- Supreme Court of the United States

Argued January 5, 1885 Decided January 19, 1885
- Full case name: Clawson v. United States
- Citations: 113 U.S. 143 (more) 5 S. Ct. 393; 28 L. Ed. 957

Court membership
- Chief Justice Morrison Waite Associate Justices Samuel F. Miller · Stephen J. Field Joseph P. Bradley · John M. Harlan William B. Woods · Stanley Matthews Horace Gray · Samuel Blatchford

Case opinion
- Majority: Harlan, joined by unanimous

= Clawson v. United States =

Clawson v. United States, 113 U.S. 143 (1885), was a case regarding a Utah territorial statute which authorized an appeal by a defendant in a criminal action from a final judgment of conviction, which provides that an appeal shall stay execution upon filing with the clerk a certificate of a judge that in his opinion there is probable cause for the appeal, and further provides that after conviction, a defendant who has appealed may be admitted to bail as of right when the judgment is for the payment of a fine only, and as matter of discretion in other cases, does not confer upon a defendant convicted and sentenced to pay a fine and be imprisoned the right, after appeal and filing of certificate of probable cause, to be admitted to bail except within the discretion of the court.

==Background==
The appellant, Rudger Clawson, having been found guilty by a jury in the District Court for the Third Judicial District of Utah, of the crimes of polygamy and unlawful cohabitation, charged in separate counts of the same indictment, was sentenced, on the conviction for polygamy, to pay a fine of $0 and to be imprisoned for the term of three years and six months, and, on the conviction for unlawful cohabitation, to pay a fine of $0 and be imprisoned six months.
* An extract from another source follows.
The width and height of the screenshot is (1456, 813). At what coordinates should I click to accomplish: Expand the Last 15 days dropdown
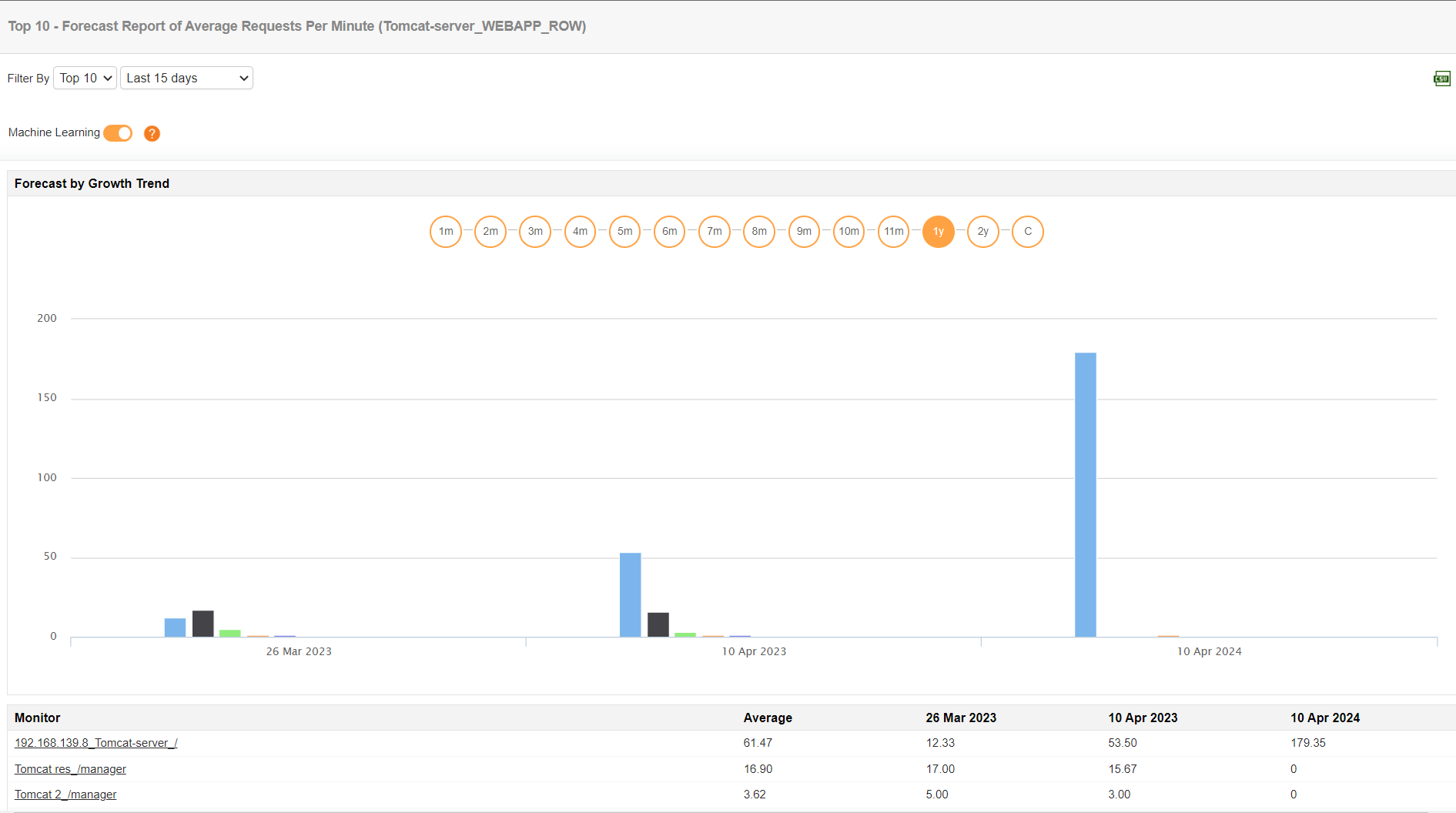186,78
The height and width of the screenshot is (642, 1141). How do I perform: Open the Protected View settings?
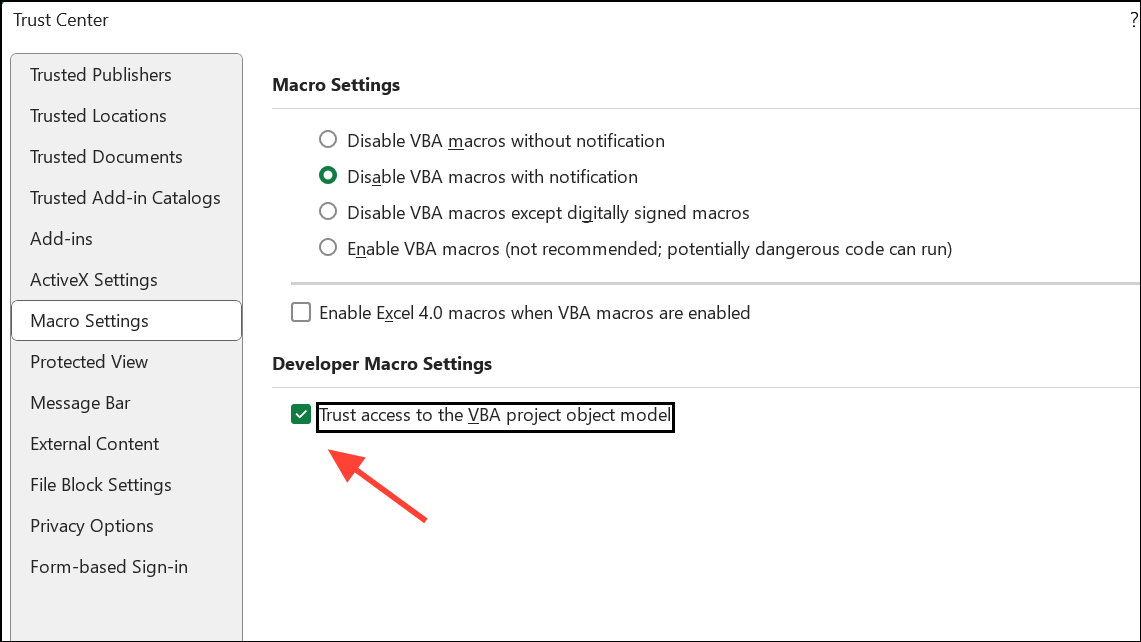click(88, 361)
From the whole of the judgment an appeal was taken to the supreme court of the territory, and the judge before whom the trial was held, had given a certificate that in his opinion there was probable cause thereof. The appeal was perfected and the certificate was filed in the proper office.

The defendant thereupon applied to the court in which he was sentenced to be let to bail pending his appeal. The application was denied, the order reciting that

The court being of the opinion that the defendant ought not to be admitted to bail after conviction and sentence unless some extraordinary reason therefor is shown, and there being no sufficient reason shown in this case, it is ordered that the motion and application for bail be and the same is hereby denied, and the defendant be remanded to the custody of the United States marshal.

The accused then sued out an original writ of habeas corpus from the supreme court of the territory. In his petition therefor, he stated that he was then imprisoned and in the actual custody of the United States marshal for the territory at the penitentiary in the County of Salt Lake. He also averred that upon the denial of bail by the court in which he was tried, "he was remanded to the custody of said United States marshal, who from thenceforth has imprisoned and still imprisons him" under said order of commitment, which "is the sole and only cause and authority" for his "detention and imprisonment," that "his said imprisonment is illegal" in that "he has been and is able and now offers to give bail pending his appeal in such sum as the court may reasonably determine," and that "as a matter of right and in the sound exercise of a legal discretion, the petitioner is entitled to bail pending the hearing and determination of said appeal."

==Decision==
The supreme court of the territory overruled the application for bail, and remanded the petitioner to the custody of the marshal. From that order the present appeal was prosecuted.